Assuming he had disappeared voluntarily. Brian
refused to entertain any other possibility, but the Februarys had
allegedly tried to kill Peter. Twice.

Twice…

Yes, surely two sets of masked gunmen were not after
Peter? So it had to be the February brothers both times. Which
didn’t say much for their success rate. But putting that aside for
a moment, since Peter had been convinced he didn’t know the
Feburarys, and they had no reason to want him dead, one obvious
possibility was that someone had hired them to eliminate Peter.

And even Peter had admitted that three other people
who might conceivably think they had a legitimate grudge were his
three former criminal associates from the fateful Istanbul job.

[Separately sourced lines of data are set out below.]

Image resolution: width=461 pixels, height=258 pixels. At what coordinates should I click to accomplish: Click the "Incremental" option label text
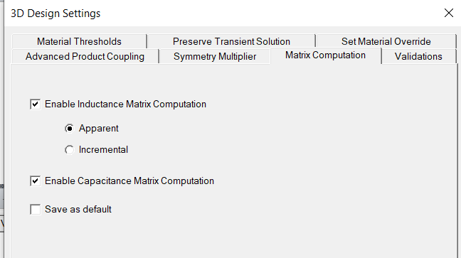[103, 150]
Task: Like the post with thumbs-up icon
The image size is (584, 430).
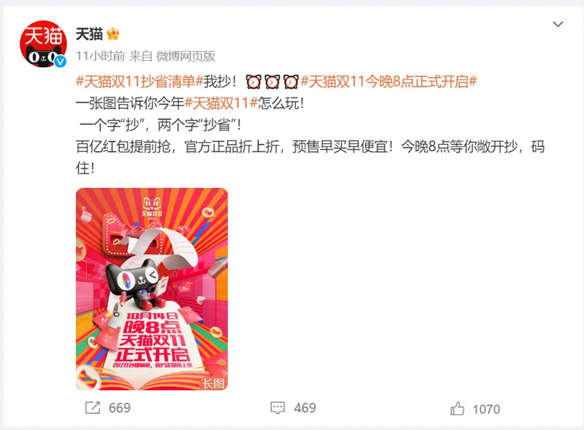Action: (457, 409)
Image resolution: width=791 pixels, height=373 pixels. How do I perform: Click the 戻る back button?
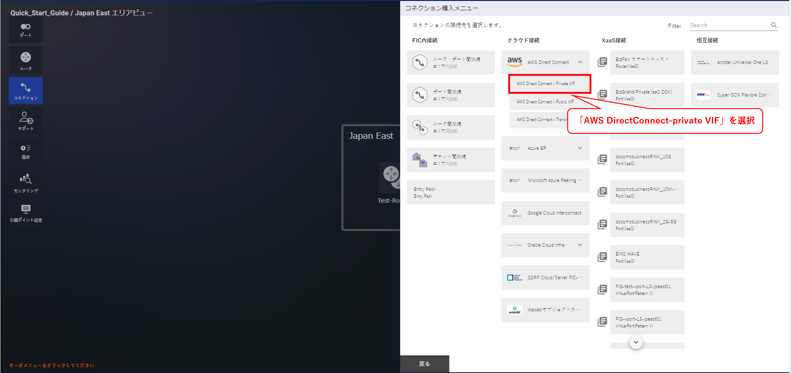pyautogui.click(x=424, y=364)
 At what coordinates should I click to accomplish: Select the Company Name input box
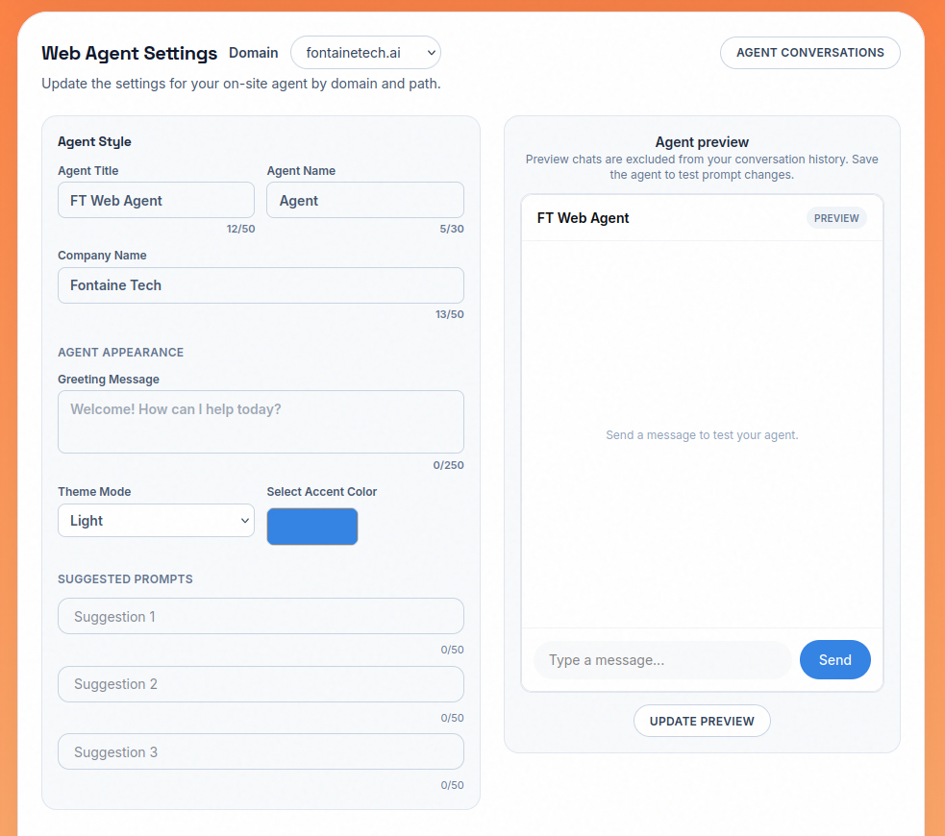[x=261, y=285]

I could see Peter deciding to lie low for a while,
but I just couldn’t believe that he’d disappear without a word to
me. Not when he’d followed me all the way to the States. So what
did that mean?

I had no idea what it meant. And it was late, and I
was tired, and I already been through one of the worst days of my
life. One thing I did firmly believe: Peter was well able to look
after himself. So there was nothing to be gained working myself
into a state. A bigger state than I was already in.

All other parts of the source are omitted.